Segment Open

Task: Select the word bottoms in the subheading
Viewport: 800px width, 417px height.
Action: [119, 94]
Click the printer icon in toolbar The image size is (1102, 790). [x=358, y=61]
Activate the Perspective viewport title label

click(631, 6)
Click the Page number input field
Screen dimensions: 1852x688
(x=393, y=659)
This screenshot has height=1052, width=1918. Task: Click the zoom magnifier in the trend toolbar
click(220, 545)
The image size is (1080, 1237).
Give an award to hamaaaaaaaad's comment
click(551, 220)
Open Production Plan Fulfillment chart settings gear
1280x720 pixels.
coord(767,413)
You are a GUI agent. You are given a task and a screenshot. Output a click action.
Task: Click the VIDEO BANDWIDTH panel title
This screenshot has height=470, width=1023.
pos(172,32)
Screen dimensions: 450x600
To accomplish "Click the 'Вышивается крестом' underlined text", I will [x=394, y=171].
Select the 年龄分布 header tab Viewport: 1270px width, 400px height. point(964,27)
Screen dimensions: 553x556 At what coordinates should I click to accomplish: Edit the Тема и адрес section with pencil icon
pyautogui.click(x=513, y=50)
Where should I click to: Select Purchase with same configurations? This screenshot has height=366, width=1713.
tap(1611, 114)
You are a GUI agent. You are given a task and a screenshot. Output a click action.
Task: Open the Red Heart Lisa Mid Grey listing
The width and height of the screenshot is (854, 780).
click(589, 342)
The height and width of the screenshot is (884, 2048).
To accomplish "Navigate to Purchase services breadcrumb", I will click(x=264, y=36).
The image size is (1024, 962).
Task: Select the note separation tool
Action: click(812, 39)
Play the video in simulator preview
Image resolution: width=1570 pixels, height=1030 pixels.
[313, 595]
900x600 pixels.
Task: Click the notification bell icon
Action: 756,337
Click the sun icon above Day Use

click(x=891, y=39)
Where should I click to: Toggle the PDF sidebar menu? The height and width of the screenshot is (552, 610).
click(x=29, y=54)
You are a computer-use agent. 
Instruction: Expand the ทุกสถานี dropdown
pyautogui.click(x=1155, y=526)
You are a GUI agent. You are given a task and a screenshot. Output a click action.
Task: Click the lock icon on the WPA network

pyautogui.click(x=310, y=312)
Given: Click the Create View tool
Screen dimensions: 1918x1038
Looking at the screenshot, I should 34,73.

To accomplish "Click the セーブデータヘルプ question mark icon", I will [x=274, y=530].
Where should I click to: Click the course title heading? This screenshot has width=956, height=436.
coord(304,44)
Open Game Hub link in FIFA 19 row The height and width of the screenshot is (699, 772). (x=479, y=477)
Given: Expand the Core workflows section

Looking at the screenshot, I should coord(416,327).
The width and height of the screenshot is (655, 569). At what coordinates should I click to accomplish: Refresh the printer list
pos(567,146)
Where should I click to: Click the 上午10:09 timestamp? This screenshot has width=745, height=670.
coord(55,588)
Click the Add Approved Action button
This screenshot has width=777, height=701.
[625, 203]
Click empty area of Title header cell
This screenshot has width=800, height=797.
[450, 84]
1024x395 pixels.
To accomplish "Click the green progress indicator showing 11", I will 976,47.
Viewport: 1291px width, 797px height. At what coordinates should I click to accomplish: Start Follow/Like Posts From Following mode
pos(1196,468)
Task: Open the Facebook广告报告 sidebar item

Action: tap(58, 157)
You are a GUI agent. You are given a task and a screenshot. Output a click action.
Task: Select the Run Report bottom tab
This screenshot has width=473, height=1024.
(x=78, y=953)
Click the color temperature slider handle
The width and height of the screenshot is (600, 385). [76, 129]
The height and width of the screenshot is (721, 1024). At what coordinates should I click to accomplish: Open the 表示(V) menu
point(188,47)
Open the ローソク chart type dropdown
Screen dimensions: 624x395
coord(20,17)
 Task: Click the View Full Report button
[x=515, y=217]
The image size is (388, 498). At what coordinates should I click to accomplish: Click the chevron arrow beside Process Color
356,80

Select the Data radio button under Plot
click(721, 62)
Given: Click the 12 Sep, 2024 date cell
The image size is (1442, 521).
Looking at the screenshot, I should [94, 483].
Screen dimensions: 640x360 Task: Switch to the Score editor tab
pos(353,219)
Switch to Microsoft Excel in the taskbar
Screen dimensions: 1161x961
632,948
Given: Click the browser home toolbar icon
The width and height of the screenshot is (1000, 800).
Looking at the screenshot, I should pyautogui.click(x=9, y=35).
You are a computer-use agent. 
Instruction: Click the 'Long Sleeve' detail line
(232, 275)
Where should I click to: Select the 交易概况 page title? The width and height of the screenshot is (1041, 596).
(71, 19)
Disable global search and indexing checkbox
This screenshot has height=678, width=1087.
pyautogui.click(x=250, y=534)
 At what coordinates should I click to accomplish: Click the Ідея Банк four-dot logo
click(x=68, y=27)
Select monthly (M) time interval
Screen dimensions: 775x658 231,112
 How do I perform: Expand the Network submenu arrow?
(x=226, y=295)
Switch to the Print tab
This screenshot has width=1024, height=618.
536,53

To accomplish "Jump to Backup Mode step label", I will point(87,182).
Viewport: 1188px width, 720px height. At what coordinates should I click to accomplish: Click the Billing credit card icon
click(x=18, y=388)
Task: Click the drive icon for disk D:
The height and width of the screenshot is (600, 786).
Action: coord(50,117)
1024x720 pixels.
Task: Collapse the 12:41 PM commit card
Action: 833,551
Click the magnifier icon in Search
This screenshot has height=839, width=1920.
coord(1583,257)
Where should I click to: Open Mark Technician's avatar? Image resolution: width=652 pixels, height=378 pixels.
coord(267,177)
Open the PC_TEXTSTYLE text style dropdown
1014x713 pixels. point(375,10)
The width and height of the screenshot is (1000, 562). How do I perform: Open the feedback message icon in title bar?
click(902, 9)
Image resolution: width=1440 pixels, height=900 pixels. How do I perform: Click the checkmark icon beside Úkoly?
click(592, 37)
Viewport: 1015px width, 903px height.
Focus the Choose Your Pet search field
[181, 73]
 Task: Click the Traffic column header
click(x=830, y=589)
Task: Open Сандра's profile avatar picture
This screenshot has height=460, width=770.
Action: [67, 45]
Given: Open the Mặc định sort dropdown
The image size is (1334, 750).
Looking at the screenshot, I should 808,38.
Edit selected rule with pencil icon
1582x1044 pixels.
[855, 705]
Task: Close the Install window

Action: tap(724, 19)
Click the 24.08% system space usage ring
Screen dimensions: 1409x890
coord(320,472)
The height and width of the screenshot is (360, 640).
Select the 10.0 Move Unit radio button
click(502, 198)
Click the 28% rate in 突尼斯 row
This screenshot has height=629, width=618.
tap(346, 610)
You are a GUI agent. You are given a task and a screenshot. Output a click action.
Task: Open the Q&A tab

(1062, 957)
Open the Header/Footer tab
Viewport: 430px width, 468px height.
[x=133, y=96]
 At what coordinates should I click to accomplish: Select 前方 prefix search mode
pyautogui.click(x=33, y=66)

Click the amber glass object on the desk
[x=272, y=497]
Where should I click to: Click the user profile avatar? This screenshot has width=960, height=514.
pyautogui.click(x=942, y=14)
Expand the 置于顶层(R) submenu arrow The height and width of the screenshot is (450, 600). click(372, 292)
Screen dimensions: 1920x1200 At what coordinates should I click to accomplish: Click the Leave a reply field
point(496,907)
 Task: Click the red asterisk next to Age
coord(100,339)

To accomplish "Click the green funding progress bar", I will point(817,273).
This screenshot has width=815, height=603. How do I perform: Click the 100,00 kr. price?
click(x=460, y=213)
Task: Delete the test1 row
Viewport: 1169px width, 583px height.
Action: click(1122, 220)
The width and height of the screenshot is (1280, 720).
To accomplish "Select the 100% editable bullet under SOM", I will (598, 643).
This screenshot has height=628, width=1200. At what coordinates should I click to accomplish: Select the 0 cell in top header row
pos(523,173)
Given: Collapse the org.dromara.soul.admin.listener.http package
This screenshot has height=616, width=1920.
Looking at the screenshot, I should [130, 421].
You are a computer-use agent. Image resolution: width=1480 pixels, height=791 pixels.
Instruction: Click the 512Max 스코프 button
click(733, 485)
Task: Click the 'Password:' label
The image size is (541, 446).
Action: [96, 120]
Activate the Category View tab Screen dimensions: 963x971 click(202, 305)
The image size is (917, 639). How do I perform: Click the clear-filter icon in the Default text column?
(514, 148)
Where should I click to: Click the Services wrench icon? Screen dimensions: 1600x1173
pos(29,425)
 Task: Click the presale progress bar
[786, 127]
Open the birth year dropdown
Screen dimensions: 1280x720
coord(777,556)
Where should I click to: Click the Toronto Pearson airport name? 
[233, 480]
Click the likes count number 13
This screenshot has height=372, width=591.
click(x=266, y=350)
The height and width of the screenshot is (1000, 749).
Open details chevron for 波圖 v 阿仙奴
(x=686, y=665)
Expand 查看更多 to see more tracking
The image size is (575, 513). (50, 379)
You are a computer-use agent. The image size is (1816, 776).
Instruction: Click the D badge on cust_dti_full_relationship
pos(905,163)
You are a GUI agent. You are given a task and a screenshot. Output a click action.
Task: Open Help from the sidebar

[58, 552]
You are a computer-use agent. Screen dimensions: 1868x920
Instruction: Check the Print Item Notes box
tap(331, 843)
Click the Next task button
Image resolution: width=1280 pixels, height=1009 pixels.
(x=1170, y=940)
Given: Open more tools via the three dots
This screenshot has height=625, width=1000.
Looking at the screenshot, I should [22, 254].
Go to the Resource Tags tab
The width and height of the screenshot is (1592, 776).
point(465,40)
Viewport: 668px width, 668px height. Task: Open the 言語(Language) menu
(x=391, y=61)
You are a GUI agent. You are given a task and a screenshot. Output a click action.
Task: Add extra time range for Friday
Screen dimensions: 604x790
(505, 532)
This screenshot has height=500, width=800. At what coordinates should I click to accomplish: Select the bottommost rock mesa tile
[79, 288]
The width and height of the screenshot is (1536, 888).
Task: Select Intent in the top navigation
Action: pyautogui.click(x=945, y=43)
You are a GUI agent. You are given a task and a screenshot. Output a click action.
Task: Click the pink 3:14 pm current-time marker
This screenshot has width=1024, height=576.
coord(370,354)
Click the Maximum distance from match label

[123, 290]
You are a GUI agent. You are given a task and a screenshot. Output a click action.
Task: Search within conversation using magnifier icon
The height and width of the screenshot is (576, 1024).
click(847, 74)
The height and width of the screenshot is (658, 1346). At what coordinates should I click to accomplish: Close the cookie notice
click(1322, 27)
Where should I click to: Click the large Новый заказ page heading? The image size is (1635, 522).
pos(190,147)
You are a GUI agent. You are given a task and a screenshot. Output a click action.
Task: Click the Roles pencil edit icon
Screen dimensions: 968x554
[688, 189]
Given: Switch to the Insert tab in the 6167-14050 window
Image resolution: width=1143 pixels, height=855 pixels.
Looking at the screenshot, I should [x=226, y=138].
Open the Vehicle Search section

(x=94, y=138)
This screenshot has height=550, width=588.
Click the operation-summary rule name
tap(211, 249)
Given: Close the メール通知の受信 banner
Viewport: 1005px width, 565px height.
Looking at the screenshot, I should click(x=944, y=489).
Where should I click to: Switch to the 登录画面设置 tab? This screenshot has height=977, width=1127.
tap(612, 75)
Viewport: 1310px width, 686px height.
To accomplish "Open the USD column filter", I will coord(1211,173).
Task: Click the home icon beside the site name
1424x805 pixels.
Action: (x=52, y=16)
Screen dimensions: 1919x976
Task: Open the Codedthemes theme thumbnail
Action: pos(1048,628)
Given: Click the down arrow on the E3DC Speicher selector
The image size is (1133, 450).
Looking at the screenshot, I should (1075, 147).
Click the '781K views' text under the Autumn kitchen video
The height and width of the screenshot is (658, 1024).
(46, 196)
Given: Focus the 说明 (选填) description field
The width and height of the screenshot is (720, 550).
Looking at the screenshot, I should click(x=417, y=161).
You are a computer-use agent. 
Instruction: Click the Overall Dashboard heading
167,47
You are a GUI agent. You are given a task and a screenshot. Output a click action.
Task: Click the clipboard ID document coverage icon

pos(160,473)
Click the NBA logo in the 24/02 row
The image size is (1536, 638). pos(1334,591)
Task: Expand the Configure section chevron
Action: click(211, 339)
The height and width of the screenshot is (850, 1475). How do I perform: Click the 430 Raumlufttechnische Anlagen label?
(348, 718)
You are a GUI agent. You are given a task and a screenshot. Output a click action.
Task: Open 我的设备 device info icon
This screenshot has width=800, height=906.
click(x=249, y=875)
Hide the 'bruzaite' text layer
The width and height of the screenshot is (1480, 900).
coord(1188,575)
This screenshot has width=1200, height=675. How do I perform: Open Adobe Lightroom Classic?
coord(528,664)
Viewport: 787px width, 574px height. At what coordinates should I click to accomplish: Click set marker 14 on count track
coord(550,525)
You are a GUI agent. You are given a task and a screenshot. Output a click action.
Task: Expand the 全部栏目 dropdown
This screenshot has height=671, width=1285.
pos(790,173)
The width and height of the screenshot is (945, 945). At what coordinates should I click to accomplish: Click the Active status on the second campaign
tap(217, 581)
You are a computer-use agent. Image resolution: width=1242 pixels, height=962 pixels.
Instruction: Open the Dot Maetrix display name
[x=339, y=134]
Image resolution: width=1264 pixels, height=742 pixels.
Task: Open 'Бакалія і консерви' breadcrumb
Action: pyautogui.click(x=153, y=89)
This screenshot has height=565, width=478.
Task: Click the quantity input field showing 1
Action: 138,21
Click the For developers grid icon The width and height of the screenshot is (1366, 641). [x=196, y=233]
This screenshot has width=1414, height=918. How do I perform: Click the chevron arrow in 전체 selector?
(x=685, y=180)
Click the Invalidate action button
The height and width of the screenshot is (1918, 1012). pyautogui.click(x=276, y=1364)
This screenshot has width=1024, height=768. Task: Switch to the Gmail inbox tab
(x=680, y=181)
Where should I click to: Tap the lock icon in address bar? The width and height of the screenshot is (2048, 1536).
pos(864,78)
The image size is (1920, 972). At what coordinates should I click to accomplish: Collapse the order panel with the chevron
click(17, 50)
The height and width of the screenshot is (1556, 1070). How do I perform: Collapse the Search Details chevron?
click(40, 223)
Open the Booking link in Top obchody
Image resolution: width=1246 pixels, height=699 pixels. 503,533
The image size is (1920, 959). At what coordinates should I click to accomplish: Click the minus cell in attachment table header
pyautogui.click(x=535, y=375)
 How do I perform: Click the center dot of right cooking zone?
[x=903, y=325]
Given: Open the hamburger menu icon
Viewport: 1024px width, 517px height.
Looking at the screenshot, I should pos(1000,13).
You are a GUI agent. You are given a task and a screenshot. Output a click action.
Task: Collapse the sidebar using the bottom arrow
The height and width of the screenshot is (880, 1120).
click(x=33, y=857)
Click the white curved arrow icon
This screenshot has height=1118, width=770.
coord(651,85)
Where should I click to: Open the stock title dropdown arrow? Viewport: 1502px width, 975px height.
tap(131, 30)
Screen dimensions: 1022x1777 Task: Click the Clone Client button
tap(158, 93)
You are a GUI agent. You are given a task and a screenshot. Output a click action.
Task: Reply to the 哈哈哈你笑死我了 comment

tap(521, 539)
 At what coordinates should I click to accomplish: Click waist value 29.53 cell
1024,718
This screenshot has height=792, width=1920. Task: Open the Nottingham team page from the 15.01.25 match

Segment Closed

Reproduce exactly the section above that begins at the line containing "Given: Close the メール通知の受信 banner" and ends at the line containing "Given: Click the down", leaving out all other lines.

Given: Close the メール通知の受信 banner
Viewport: 1005px width, 565px height.
Looking at the screenshot, I should click(x=944, y=489).
Where should I click to: Switch to the 登录画面设置 tab? This screenshot has height=977, width=1127.
tap(612, 75)
Viewport: 1310px width, 686px height.
To accomplish "Open the USD column filter", I will coord(1211,173).
Task: Click the home icon beside the site name
1424x805 pixels.
Action: (x=52, y=16)
Screen dimensions: 1919x976
Task: Open the Codedthemes theme thumbnail
Action: pos(1048,628)
Given: Click the down arrow on the E3DC Speicher selector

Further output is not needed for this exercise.